A revolving arm removes the scum from the top of the Clarifier and a collection arm collects the sludge from the bottom of the tank. The sludge that settles in the Clarifier is returned back into the Aeration Basin to provide a proper balance of biological organisms to the organic loading of the plant. The remaining sludge is pumped to Aerobic Digesters for further treatment and ultimate disposal. 90-95% of the suspended solids and biochemical oxygen demand (BODs) are removed through this secondary process.
This facility was built with two Tertiary treatment processes, a Nitrification Tower and Media Pressure Filters. The Ammonia Towers are employed for ammonia removal with the use of fixed-film biological media. Redwood and plastic media develop a zoeal growth, which strips the wastewater of the ammonia nitrogen. The microorganisms contained in this media use ammonia as a food source, similar in theory to the secondary process. For final polishing of the affluent, the flow passes through Tri-Media Pressure Filters.
Disinfection is necessary before discharging into the Big Thompson River. Chlorination and Dechlorination are used for the disinfection of the plant effluent from the Tertiary treatment process. Chlorine is a simple, effective, as well as a cost-effective way to disinfect the effluent. Sodium Hypochlorite (10% solution) is used to kill possible pathogens and Sodium Bisulfate is then added to neutralize the chlorine.
The Digesters receive wastewater sludge that has gone full cycle through the treatment process, high in nitrogen, phosphorus, and potassium. This sludge is removed (aka wasted) from the treatment process to be ultimately disposed of at an approved landfill. The UTSD Treatment facility uses Aerobic Digesters to further break down the organics within the sludge and produce a less beneficial product. These Digesters have a capacity of 476,000 gallons collectively and are identical in construction to the Aeration Basins. The water is separated from the sludge by a Centrifuge System where the water is returned to the headworks and remaining solids are hauled away to a land application, as per the 503 Regulations.

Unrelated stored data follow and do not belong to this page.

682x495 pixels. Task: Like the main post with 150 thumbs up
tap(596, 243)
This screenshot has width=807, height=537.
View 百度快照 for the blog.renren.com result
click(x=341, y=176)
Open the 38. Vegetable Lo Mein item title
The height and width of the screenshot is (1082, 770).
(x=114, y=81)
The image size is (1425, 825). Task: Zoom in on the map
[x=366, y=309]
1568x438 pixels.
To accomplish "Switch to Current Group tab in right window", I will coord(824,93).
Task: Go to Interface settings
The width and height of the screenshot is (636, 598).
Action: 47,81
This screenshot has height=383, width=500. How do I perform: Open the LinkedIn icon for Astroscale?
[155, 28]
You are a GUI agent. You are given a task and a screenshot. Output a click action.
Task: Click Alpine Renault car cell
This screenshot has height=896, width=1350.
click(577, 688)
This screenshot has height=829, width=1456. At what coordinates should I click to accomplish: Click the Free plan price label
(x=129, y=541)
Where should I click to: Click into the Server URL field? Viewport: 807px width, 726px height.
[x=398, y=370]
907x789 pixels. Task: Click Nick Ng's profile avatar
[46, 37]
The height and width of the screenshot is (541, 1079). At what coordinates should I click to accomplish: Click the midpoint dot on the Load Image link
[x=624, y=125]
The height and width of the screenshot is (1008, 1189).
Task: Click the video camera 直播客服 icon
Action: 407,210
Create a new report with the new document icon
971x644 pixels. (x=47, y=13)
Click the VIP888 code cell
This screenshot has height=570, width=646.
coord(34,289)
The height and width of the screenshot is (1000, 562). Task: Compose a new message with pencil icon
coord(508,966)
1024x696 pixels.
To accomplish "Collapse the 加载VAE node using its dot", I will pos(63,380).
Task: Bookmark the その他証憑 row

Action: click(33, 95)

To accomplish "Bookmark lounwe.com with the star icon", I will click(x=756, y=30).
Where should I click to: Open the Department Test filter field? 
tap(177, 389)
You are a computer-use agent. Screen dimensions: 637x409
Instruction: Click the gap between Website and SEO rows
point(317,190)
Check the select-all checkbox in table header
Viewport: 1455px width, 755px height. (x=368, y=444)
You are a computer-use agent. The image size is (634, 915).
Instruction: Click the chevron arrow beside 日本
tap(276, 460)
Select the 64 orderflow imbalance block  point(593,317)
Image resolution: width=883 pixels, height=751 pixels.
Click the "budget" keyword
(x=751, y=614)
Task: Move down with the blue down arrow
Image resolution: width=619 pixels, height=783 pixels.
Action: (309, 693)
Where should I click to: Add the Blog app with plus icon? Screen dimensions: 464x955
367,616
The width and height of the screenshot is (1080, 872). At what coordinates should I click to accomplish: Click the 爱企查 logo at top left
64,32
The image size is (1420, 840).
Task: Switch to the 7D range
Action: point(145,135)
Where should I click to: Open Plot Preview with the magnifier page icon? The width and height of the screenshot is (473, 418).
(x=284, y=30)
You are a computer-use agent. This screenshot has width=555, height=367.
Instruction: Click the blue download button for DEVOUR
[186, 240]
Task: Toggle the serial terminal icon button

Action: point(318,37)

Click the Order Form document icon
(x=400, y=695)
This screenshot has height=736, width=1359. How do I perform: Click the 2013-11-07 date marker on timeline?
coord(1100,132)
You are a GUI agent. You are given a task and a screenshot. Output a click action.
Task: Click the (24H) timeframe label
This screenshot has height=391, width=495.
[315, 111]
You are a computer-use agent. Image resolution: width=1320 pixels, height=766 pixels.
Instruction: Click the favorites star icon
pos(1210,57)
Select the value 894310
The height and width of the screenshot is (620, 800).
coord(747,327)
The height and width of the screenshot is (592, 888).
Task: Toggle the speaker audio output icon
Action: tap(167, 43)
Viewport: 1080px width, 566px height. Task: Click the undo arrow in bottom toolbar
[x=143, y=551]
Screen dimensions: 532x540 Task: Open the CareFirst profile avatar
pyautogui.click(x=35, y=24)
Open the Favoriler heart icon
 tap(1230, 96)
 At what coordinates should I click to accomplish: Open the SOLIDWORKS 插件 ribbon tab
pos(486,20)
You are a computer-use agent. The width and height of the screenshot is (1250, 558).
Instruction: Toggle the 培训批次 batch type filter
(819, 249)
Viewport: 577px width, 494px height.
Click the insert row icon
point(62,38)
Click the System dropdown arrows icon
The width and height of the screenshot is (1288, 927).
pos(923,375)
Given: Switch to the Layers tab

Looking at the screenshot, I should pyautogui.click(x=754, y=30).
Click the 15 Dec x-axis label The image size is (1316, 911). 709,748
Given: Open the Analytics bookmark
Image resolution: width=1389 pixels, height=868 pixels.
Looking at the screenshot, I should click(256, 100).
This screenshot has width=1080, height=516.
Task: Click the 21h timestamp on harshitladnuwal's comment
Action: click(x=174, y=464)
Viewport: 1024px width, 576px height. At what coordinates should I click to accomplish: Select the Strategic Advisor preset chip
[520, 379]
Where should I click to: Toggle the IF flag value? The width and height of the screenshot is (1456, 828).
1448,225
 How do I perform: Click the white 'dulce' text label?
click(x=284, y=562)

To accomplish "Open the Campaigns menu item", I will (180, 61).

The laboratory is equipped for all analyses as required for operation, regulated by the EPA and the Colorado Department of Public Health and Environment. Operational control tests are run on a daily basis as well as testing at specified periods for ph, fecal coliforms, chlorine residual, suspended solids, volatile solids, biochemical oxygen demand, nitrogen ammonia, phosphorus, nitrates, and alkalinity.
Planning for the Future
The District must focus on the future and plan accordingly to face the changes in regulations, technology, and equipment life span. Federal and State regulations will change possibly becoming stricter, such as Regulation 31. The technology of wastewater continues to improve allowing better process control and return on investment.